### Exercise task
Please convert everything in the material below, from the line containing "Click the Undo arrow icon" down to the line containing "The height and", into a Markdown table with the columns Row and Material line, leaving out any blank lines.

### Provided data
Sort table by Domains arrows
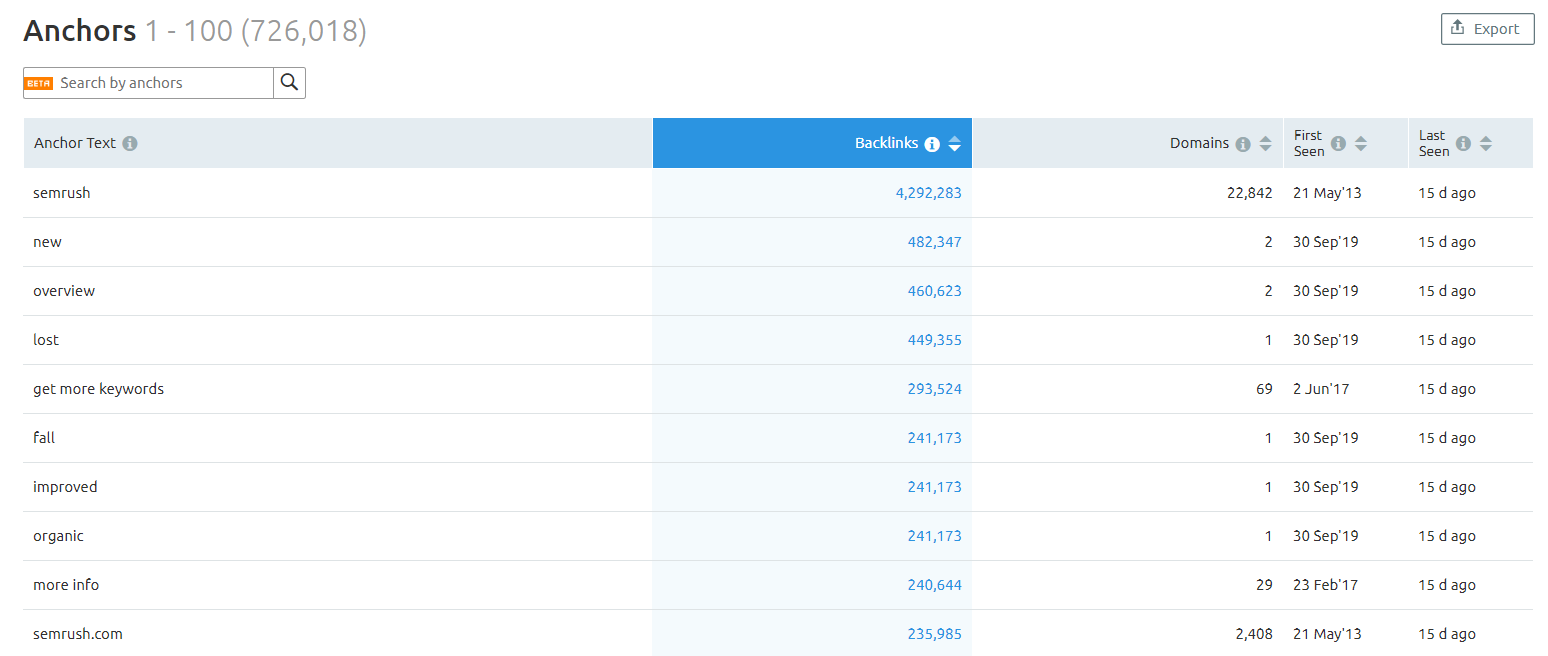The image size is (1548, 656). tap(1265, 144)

==

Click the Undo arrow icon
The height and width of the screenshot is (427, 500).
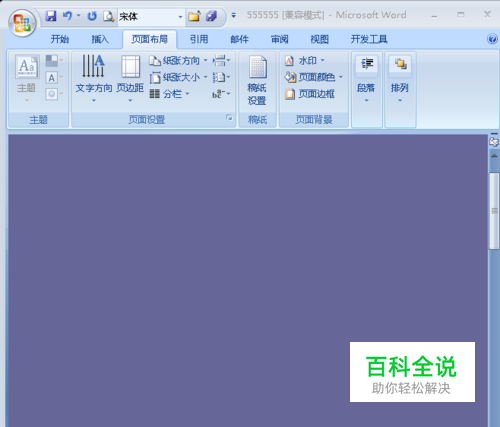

--

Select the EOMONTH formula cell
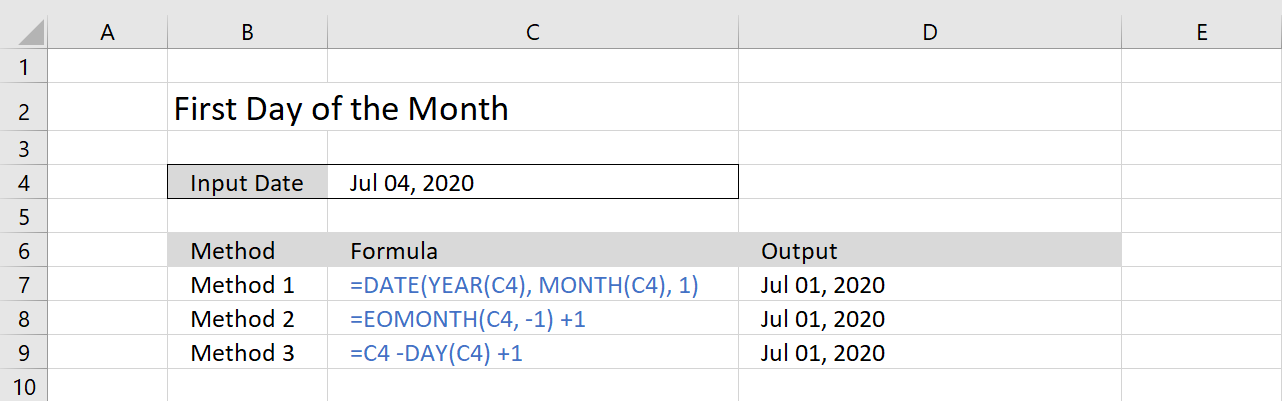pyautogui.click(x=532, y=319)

### Task output
| Row | Material line |
|---|---|
| 1 | Click the Undo arrow icon |
| 2 | The height and width of the screenshot is (427, 500). |